TRY IT ▸ Please copy each line of the listing below in which the word "einsteinspubtx" appears.

### GIVEN DATA ###

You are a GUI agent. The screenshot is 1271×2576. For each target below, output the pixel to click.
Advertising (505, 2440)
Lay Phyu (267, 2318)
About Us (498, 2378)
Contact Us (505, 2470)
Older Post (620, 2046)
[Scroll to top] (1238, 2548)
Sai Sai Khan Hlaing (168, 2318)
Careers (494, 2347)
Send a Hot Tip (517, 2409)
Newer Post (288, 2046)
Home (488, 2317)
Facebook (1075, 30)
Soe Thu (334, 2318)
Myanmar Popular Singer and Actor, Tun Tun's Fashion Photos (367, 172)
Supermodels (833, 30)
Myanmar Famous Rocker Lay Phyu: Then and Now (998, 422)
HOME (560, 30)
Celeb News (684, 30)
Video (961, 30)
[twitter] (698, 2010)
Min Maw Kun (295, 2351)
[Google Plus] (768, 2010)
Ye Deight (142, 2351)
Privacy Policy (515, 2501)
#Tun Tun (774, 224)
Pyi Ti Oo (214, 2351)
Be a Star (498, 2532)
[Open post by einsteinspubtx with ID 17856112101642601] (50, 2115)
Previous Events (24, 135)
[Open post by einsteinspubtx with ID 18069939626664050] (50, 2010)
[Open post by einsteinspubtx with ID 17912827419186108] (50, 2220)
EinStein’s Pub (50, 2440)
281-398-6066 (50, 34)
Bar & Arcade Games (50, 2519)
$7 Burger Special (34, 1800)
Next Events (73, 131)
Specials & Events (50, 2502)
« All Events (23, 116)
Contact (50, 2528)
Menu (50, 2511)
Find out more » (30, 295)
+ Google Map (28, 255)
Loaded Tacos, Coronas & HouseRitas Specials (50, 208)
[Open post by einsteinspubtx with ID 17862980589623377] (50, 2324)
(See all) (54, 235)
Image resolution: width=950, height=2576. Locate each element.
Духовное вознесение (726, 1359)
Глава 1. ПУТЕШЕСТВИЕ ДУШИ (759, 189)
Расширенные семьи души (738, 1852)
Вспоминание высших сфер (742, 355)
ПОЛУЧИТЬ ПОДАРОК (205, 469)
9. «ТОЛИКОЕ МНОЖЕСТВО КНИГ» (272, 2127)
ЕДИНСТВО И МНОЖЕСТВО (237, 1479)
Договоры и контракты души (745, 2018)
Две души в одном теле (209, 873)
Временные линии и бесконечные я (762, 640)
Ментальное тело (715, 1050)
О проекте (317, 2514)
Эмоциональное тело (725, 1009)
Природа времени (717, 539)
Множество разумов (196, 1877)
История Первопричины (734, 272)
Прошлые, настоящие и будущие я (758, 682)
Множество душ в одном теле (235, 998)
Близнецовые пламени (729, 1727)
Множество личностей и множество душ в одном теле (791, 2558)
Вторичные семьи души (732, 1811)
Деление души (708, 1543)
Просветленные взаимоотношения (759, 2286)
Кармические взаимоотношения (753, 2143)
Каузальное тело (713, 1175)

###

TASK RESPONSE ▸
[Open post by einsteinspubtx with ID 17856112101642601] (50, 2115)
[Open post by einsteinspubtx with ID 18069939626664050] (50, 2010)
[Open post by einsteinspubtx with ID 17912827419186108] (50, 2220)
[Open post by einsteinspubtx with ID 17862980589623377] (50, 2324)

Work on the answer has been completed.